I have a friend that bought a house during the peak housing market. They purchased their house for $220,000 and now homes in their area are selling for $90,000. Her parents just recently purchased a home in Gilbert that they plan on using for retirement in 3 years. They have told my friend and her family that they can live in the house for the next 3 years(rent free) before they move to Arizona to retire. My friend is very excited because they have better options as far as schools go for their special needs child. She told me the other day that they are going to do a short sale on their home. I asked her how they could do this, her husband still has his job (attorney) so financially nothing has changed for them. She said all you have to do is clear out your bank account, show your debt and that's about it.
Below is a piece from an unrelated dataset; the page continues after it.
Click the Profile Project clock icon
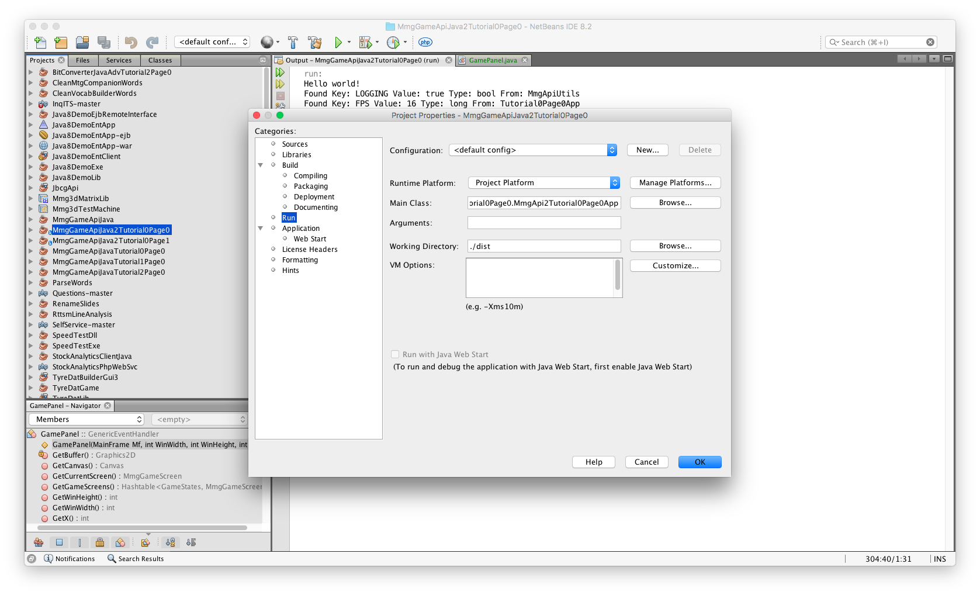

This is where I start having an issue. I asked her why it is the banks responsibility (and ultimately the taxpayers) to pay off their home just because they want to live somewhere else? She said that they never planned on living in that home very long and how else were they going to get out. Again, my reaction is, that's not my problem or the banks problem because the housing market took a fall, is it? Where did individual responsibility go, when is your bad luck, your bad luck and not someone else's problem to fix? Have we gotten to the point that we expect do overs every time things don't work out the way we want them? She can justify this anyway she wants, but the bottom line is your still falsifying documents to the bank, which is illegal and taking advantage of a program that was intended to help people that really needed it. Is it okay to take advantage of a situation just because it's so easy, or is it still wrong morally and legally?

25 comments:

  1. Hey Conservative, you never stated is your friend a Dem or a Rep? Seems the Dems are getting a bad rap on this but I have to think there are a lot of Republicans doing it too.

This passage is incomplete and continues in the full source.